Rupa-rupanya bukan hanya penampilan saja yang berubah namun sifatnya juga demikian. Setelah Ia mantap berhijrah, menurut keterangan temanku yang lain Ia pun jadi jarang keluar rumah dan berkumpul seperti biasa. Baginya, berkumpul bersama teman hanya akan melahirkan bahan pergunjingan yang mengarah pada ghibah tentang keburukan dan itu dosa. Ia memilih diam di rumah saja jadinya.
Tapi selain dari pengalaman tadi, ada juga pengalaman berteman dengan seorang yang hijrah yang agak asyik. Ada temanku sebut saja si “A”. Dia sudah berhijrah namun dia tetap asyik serta bersosialisasi seperti biasa. Dia seperti bisa menempatkan diri saat bertemu manusia dan bertemu dengan Tuhan.

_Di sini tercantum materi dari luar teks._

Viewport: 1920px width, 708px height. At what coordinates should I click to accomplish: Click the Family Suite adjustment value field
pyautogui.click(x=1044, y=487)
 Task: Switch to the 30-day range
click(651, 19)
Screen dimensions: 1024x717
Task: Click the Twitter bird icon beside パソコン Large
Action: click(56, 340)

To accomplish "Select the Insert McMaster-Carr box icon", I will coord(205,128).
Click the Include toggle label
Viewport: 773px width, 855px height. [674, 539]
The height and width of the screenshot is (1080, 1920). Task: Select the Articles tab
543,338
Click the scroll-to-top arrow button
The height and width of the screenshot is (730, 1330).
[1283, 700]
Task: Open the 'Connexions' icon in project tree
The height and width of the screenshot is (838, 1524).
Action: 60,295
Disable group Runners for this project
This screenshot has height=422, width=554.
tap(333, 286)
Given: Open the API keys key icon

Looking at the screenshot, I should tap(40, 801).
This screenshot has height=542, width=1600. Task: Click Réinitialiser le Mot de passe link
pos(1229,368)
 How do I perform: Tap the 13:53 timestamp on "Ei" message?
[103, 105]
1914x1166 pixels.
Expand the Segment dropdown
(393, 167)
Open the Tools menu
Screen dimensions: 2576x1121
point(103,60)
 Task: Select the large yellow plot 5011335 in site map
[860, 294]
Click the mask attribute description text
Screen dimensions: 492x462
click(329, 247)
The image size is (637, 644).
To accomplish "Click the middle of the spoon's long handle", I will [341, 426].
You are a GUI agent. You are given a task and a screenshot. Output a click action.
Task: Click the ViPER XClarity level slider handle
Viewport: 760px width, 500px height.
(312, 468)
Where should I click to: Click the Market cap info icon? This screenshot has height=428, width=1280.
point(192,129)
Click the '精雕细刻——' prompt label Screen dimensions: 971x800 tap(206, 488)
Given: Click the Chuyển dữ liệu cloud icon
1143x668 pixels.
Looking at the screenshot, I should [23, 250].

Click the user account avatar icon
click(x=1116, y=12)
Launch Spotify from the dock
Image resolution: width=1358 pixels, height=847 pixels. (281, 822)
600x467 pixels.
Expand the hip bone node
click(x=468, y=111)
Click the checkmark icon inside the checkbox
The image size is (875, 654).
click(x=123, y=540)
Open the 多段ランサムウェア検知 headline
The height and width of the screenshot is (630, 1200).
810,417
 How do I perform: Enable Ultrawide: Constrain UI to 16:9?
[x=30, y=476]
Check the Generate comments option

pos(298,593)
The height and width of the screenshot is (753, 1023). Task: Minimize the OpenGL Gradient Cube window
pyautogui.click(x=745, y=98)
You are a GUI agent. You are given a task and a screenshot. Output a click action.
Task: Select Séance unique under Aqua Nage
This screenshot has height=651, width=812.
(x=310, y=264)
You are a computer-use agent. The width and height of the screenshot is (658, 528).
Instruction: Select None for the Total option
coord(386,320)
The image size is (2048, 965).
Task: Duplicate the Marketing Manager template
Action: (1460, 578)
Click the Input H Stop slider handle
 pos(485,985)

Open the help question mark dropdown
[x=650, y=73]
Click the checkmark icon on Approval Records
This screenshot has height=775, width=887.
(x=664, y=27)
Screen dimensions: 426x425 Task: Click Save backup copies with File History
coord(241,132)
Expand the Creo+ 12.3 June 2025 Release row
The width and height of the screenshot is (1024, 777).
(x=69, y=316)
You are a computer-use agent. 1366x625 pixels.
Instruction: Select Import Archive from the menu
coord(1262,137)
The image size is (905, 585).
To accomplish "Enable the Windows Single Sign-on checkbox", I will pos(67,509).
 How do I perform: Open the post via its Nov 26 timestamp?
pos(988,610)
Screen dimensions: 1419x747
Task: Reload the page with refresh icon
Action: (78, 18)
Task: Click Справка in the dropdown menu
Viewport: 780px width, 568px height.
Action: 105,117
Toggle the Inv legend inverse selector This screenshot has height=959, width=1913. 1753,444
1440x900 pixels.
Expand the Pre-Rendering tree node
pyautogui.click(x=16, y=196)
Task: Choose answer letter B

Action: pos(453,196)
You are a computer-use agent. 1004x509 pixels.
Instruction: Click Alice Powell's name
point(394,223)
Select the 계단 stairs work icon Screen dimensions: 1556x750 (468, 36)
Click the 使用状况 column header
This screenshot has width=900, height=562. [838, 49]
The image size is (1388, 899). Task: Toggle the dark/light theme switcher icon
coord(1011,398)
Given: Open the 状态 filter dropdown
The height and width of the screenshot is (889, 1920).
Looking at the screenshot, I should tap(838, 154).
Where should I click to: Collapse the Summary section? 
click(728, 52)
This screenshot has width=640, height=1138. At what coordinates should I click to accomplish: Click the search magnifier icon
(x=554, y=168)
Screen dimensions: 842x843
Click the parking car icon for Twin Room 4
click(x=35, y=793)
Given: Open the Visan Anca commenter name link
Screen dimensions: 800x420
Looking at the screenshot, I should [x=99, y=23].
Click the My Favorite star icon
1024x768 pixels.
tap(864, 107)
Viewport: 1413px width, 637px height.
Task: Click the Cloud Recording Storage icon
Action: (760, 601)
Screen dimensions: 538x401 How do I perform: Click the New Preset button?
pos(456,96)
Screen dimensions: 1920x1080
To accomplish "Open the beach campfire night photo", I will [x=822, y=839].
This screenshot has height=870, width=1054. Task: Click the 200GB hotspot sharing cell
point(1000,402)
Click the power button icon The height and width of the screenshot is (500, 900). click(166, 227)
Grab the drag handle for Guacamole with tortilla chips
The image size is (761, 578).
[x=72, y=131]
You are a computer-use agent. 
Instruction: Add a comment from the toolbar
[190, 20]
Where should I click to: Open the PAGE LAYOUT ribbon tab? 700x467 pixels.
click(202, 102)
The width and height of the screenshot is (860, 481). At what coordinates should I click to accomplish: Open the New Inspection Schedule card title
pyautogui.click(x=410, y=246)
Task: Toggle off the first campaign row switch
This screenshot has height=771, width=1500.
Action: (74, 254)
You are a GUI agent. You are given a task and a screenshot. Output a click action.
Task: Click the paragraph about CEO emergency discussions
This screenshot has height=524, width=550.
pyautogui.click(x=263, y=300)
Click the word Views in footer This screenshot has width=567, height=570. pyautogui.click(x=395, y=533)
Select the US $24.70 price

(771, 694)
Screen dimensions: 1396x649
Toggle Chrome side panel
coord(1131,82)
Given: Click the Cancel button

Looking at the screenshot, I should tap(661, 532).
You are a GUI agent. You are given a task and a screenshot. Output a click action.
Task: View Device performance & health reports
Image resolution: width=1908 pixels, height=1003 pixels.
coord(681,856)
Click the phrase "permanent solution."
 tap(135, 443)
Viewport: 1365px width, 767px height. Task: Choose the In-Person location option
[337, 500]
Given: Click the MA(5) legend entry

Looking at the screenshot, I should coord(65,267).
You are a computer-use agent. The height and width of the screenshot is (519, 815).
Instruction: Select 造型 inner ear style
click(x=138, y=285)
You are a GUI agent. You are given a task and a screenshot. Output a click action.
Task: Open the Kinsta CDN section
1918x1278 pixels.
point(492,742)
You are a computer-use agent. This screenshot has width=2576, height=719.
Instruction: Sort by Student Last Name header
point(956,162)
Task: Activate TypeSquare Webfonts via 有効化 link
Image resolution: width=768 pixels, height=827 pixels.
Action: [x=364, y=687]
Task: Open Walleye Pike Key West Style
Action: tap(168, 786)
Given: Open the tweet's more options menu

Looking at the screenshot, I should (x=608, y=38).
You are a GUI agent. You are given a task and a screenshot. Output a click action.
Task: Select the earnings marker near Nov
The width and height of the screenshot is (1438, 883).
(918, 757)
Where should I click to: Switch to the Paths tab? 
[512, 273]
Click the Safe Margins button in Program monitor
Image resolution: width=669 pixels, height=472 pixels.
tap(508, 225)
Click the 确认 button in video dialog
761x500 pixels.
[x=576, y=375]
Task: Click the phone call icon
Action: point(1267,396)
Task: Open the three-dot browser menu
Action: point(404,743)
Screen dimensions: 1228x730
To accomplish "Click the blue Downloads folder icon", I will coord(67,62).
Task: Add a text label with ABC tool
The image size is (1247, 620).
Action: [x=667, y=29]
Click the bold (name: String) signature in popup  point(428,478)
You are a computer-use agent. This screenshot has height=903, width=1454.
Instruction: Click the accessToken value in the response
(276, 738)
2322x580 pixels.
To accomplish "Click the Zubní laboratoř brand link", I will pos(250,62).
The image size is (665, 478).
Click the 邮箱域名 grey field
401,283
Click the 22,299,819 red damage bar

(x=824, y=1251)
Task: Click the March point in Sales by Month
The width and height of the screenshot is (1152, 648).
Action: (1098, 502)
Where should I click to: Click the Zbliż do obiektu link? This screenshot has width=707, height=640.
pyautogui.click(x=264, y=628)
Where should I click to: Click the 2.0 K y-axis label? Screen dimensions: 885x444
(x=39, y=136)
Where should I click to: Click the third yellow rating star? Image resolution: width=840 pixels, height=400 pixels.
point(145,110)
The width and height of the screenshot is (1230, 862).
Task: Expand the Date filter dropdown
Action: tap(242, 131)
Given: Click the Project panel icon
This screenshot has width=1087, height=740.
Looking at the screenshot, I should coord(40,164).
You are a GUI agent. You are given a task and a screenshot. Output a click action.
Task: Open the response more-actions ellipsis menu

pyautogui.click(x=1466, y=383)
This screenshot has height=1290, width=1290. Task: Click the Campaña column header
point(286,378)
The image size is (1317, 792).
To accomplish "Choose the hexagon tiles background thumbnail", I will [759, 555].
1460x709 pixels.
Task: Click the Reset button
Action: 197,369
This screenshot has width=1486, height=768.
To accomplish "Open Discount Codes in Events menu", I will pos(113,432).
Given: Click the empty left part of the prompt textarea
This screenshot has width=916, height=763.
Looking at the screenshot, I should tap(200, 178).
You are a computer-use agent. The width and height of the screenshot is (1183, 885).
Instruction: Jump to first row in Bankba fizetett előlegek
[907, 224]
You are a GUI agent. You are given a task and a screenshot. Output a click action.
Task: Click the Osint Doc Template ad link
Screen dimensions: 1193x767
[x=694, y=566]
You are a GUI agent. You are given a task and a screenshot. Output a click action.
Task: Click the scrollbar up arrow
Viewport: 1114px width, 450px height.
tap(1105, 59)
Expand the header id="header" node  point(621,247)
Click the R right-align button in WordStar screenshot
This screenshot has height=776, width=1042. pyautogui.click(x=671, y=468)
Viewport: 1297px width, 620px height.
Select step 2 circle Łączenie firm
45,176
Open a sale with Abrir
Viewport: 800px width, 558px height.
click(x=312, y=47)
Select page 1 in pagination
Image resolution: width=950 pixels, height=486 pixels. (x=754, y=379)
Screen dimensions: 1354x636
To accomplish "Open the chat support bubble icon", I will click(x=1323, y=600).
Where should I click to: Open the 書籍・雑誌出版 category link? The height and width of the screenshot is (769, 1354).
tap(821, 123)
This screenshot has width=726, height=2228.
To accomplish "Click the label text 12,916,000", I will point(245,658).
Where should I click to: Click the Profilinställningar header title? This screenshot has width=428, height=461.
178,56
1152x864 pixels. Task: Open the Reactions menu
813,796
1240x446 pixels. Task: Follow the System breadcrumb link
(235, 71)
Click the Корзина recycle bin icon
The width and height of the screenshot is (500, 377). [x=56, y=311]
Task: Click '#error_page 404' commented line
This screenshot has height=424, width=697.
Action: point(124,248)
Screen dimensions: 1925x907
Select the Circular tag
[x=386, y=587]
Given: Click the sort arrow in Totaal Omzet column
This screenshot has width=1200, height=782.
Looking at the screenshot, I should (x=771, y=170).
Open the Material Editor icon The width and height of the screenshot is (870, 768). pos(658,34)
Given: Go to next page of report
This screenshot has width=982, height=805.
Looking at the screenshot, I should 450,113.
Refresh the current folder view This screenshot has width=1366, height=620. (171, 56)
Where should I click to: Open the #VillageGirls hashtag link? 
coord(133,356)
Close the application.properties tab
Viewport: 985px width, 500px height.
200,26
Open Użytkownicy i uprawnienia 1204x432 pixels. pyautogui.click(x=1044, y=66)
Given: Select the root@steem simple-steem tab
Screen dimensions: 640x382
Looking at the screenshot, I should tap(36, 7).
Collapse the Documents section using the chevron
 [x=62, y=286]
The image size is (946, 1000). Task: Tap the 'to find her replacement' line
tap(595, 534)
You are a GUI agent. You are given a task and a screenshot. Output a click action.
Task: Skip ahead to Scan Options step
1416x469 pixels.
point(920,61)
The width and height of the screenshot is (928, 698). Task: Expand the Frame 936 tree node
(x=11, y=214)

Ketika bersama, ya kita asyik aja ngelantur sana-sini, ngobrolin orang, cuma dia paling diem doang. Saat mau ketemu tuhan Ia sholat lebih tepat waktu, bangun waktu malam, sholat tahajud, berdzikir, perbanyak mengaji, dan berbicara yang baik.
Dari pengalaman di atas aku menyadari betul bahwa memang pengalaman spiritual seseorang dalam berhijrah pasti berbeda-berbeda. Ada yang langsung merasa jadi lebih baik dari yang lain, sehingga menghindari yang tidak sebaik dirinya. Ada juga yang langsung merasa lebih buruk dari yang lain, sehingga hanya fokus memperbaiki dirinya.
Memang jelas membingungkan untuk bergaul dengan orang yang baru hijrah. Makanya, aku sendiri kebingungan. Hmm apa setelah menulis ini aku behijrah juga agar tahu cara berteman dengan mereka?